Generally, dogs have brown eyes; however, once in a while, a dog will mix it up and have blue eyes or even one blue and one brown eye -- a condition known as heterochromia. Like you, your dog's eye color is a function of genetics. In dogs, the eye color gene is OCA2, which differentiates blue from brown. Coat color also influences a dog's eye color.
Pigmentation and Eye Color
Eye color is determined by the amount of pigment located in front part of the eye's iris. Though eye colors vary, the iris contains only brown pigment. If a dog's irises contain a lot of pigment, his eyes will look dark or brown; if they have little pigment, his eyes will be lighter in color, such as blue. Young animals often have blue or gray eyes soon after birth because their eye pigmentation hasn't fully developed. The OCA2 gene comes into play because it determines how much pigmentation is in the eye.
One Brown, One Blue
Another term for heterochromia is _wa_ll eye. Sometimes a dog may have different amounts of pigmentation in his eyes -- the way his OCA2 genes played out may result in more pigmentation in one eye than the other. Coat color makes a difference, too. Merle dogs, such as border collies, are prone to wall eye because the merle gene dilutes parts of a dog's pigment, including that in his eyes and nose. The more diluted the merle coat is, the more likely the dog is to have blue eyes.

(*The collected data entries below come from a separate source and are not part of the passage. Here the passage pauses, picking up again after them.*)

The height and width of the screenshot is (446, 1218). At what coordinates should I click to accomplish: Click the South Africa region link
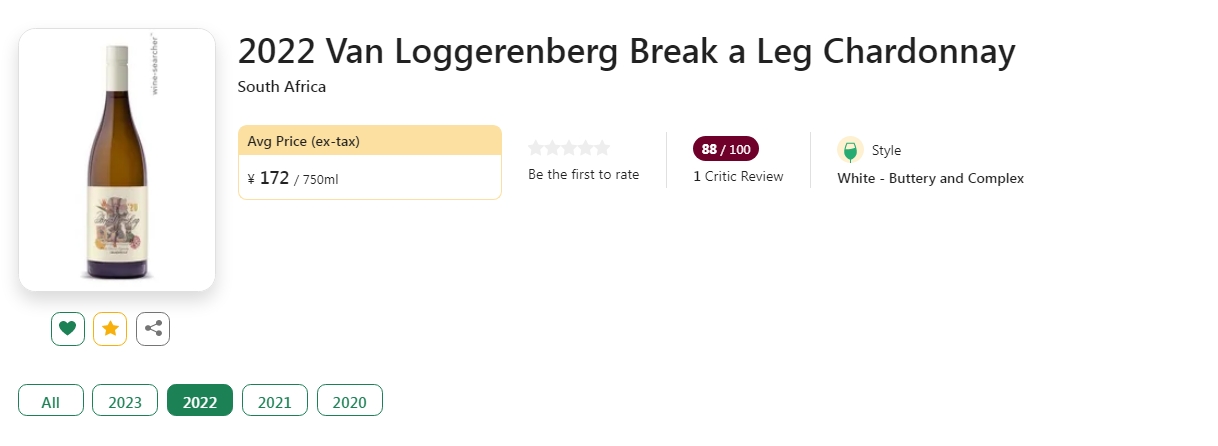(x=282, y=87)
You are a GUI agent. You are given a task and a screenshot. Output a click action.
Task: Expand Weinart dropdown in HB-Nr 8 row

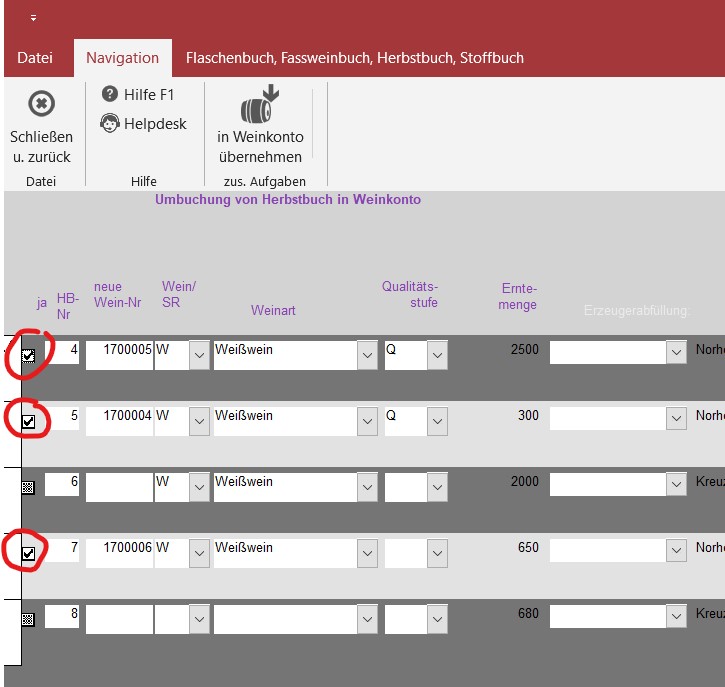tap(368, 619)
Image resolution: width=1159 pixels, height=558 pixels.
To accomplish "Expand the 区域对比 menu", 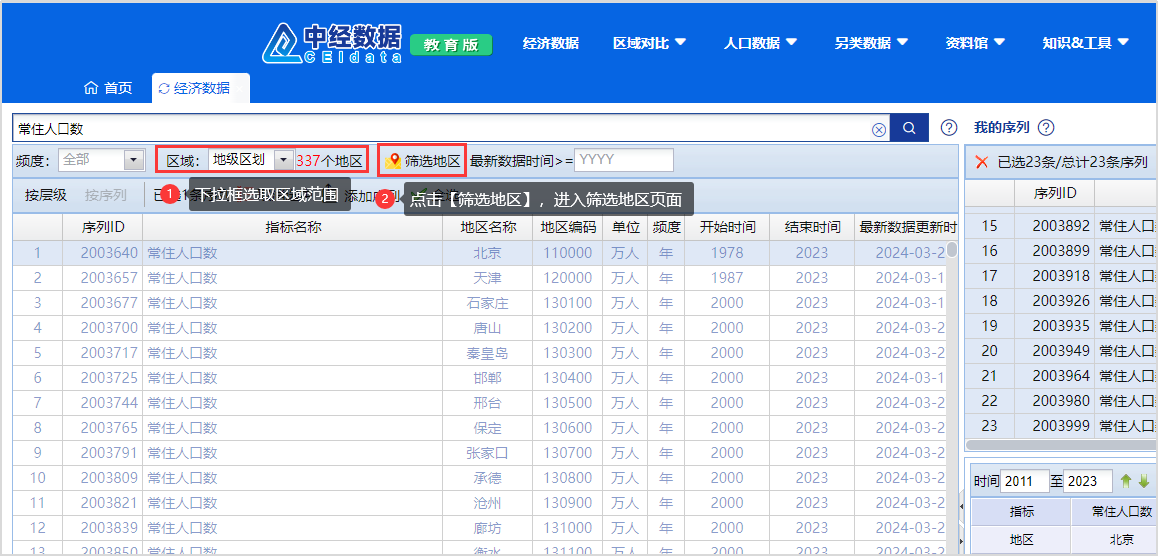I will click(649, 43).

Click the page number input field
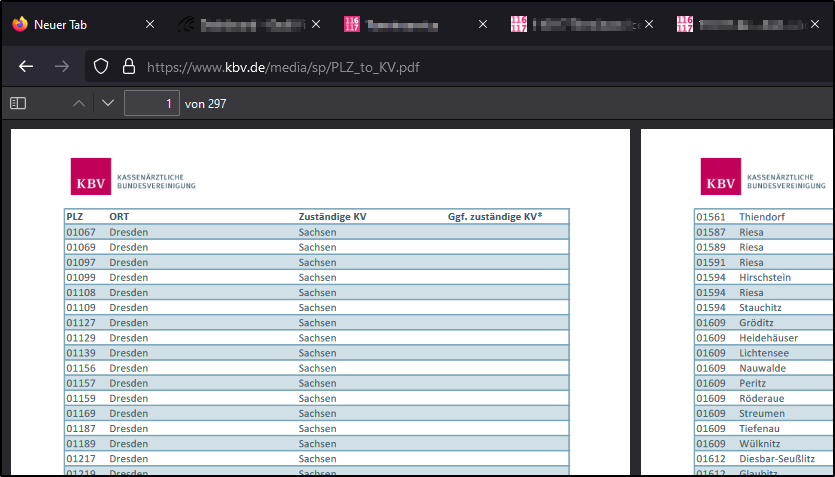[x=151, y=103]
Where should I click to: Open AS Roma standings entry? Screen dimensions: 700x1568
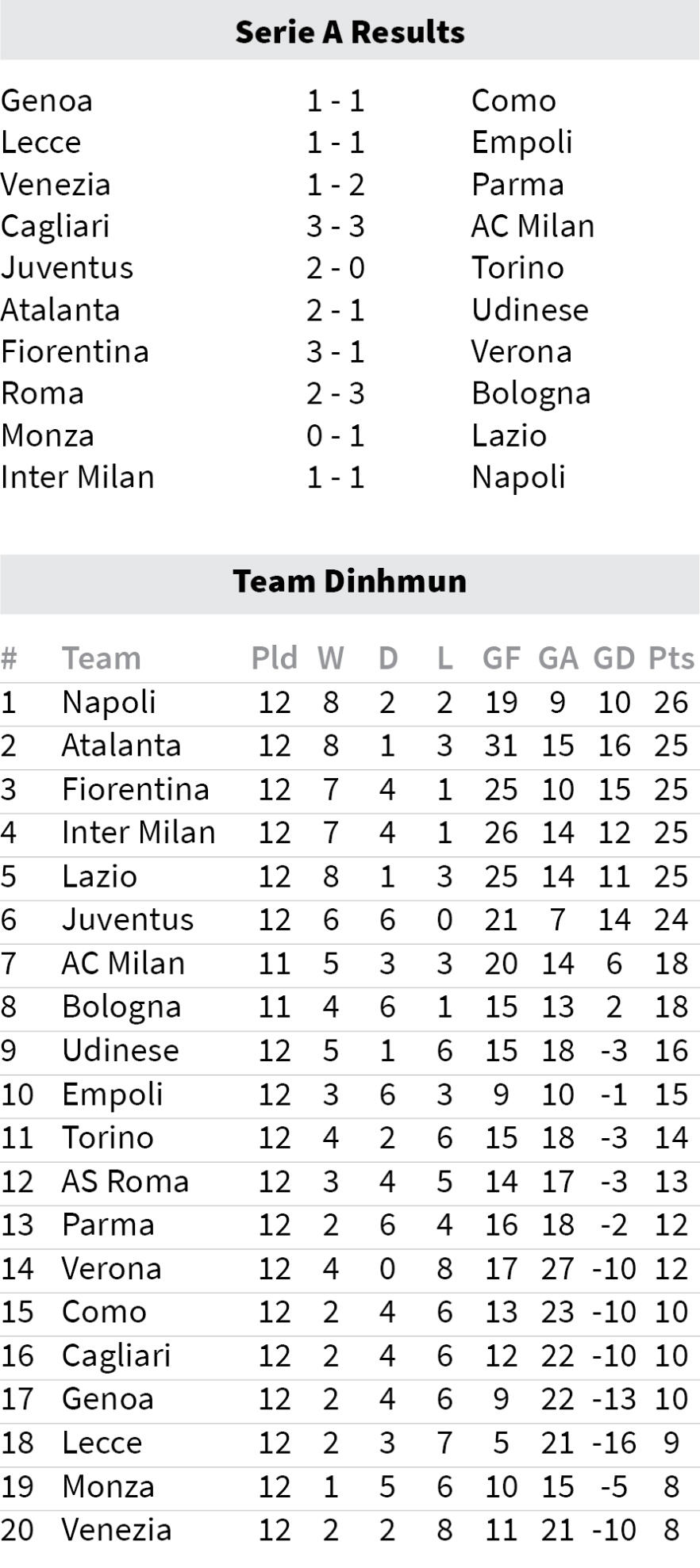click(x=125, y=1182)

When a dog has areas on his coat that are white, those are places where his cells don't produce pigment. If he has large patches of white on his face, chances are his eyes and nose are affected as well -- meaning his eyes may be blue and his nose pink, an unusual affect for a dog. Unlike rodents, dogs don't take on pink eyes when they lack pigment; they are more similar to human albinos, showing blue eyes when pigment isn't present. Dog Genetics reports there are no confirmed cases of full albinism in the dog world, though there is an intermediate form of albinism that causes blue eyes in dogs.

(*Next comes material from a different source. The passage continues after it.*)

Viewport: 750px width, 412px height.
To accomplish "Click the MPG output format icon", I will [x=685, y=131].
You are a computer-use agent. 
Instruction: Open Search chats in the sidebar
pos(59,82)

Once in a while, you may see a dog with blue and brown within the same eye. This condition is called split-eye. It is caused by the random pigment loss associated with the merle gene.
Unusual, Not Valuable or Harmful
Blue-eyed dogs are certainly striking, and a wall-eyed or split-eyed dog certainly gathers his share of attention. Despite their eye-catching looks, dogs with blue eyes, split eye or wall eye are no more valuable or less valuable than the more plentiful brown-eyed specimens. As well, there is nothing medically wrong with a heterochromic dog; his vision is normal.